Every operation has an degree of risk. It is important that you are aware of these risks before you agree to proceed with your operation.
If you decide not to proceed with surgery there is a possibility that the symptoms will settle on their own but they may continue and they may get worse. You will not damage the shoulder if you decide not to proceed with surgery. 

The most common or significant risks are outlined below. A risk of 0.1% means that 1 in 1000 people will suffer the complication 

  • Failure of the procedure to relieve symptoms: 5% 
  • Superficial Infection (requiring antibiotics): 0.16% 
  • Deep Infection (requiring further surgery): 0.02% 
  • PE (Pulmonary Embolus) (Blood clot in the lung): 0.13% – Blood thinning medication is required for several months. Can rarely result in death. 
  • DVT (Deep Vein Thrombosis) (Blood clot in the leg): 0.14% – Blood thinning medication is required for several months. Can lead to PE 
  • Nerve Injury: 0.01% – Usually temporary. Can cause weakness around the shoulder with loss of function and rarely can be permanent. 
  • Heart attack: 0.02%
  • To put these numbers in perspective
    The chance of:
    • Getting three balls in the UK national lottery: 0.9%
    • Needing emergency treatment in the next year after being injured by a can, bottle, or jar: 0.1% 
    • Death by an accident at home: 0.01%
    • For a 50 year old man in good health the 5 year risk of dying is 0.8% 

Frequently asked questions

Return to work after surgery

This is very much dependent on the type of work that you do, whether you need to drive to get to work and the type of surgery that you have had done.

You, as the patient, have the best idea of the specific demands that are required of you to do your work safely and effectively.

Having an operation with an anaesthetic often takes more out of people than they would expect. Generally it is probably worth taking at least a week off from your regular work after having had any procedure.
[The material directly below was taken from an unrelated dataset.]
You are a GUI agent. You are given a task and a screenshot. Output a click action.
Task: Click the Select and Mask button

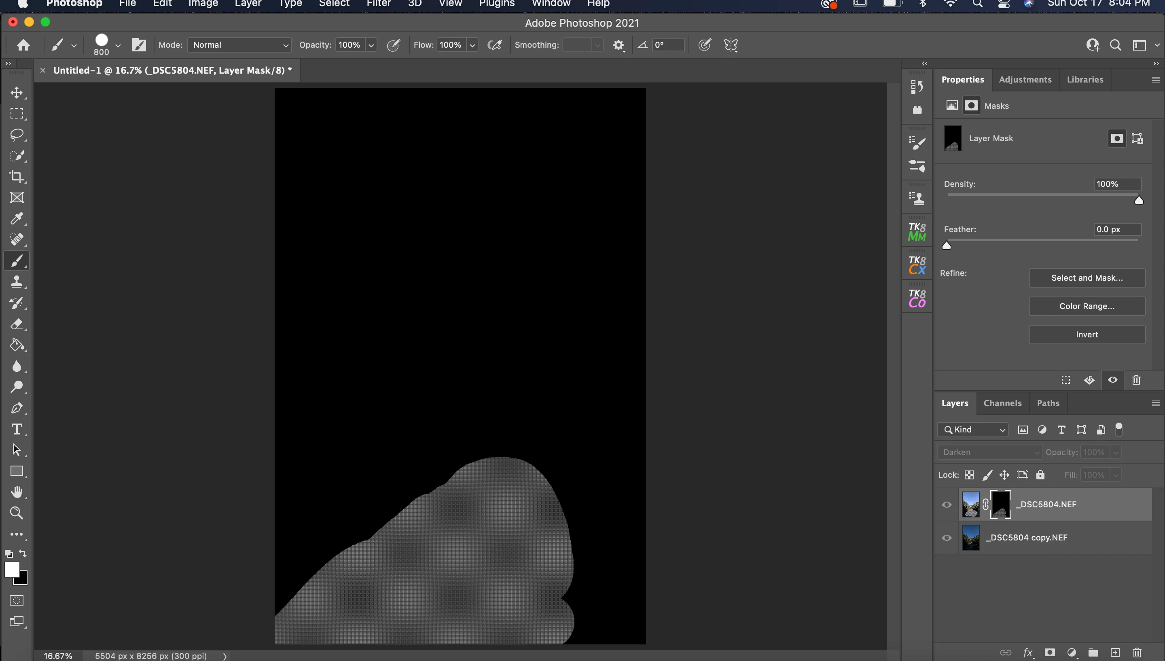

You should discuss expected post-operative recovery and work with the surgeon before your operation.

Driving after surgery

To be able to drive safely you should be capable of actively moving your shoulder without assistance and without damaging the surgical repair. You should be able to react normally to avoid causing injury to yourself or others due to a lack of control.

Typically this is a MINIMUM eight weeks after a shoulder stabilisation.

It is a UK requirement that, unless specific dispensation has been granted by the DVLA, a driver uses both arms to control the steering wheel.

It is the responsibility of the driver to ensure that they are in control of the vehicle at all times. They should be able to demonstrate this if stopped by the police.

It is not a requirement to notify the DVLA unless the medical conditions likely to affect safe driving persist for longer than three months after the date of the surgery.

Drivers must not drive under the influence of narcotic medications or within a minimum of 24 hours after an anaesthetic.

You are not allowed to drive one-handed and therefore cannot drive whilst you are in the sling.

There is no precise time after surgery when you can return to driving, it varies from person to person. However, the recommended amount of time that your arm should be in a sling following surgery is the MINIMUM time before considering a return to driving.

You can return to driving when you are capable of moving your shoulder without assistance and are capable of driving safely and reacting appropriately in an emergency situation.

Although it is not essential, it may be wise to discuss your return to driving with your car insurance company.

Sports after surgery

You can start simple cardio such as walking or using a static bicycle immediately following surgery as long as you are wearing your sling. Exercises which involve the shoulder cannot start until you have regained reasonable range. This is typically about eight weeks following surgery.

Contact sports and sports in which you are likely to fall over should not be started until you have achieved the full range of motion and your strength is normal and in addition you need to have the confidence in the shoulder that you can fall onto it with no consequences. This can take up to 6 months and you should factor this into your decision to have surgery.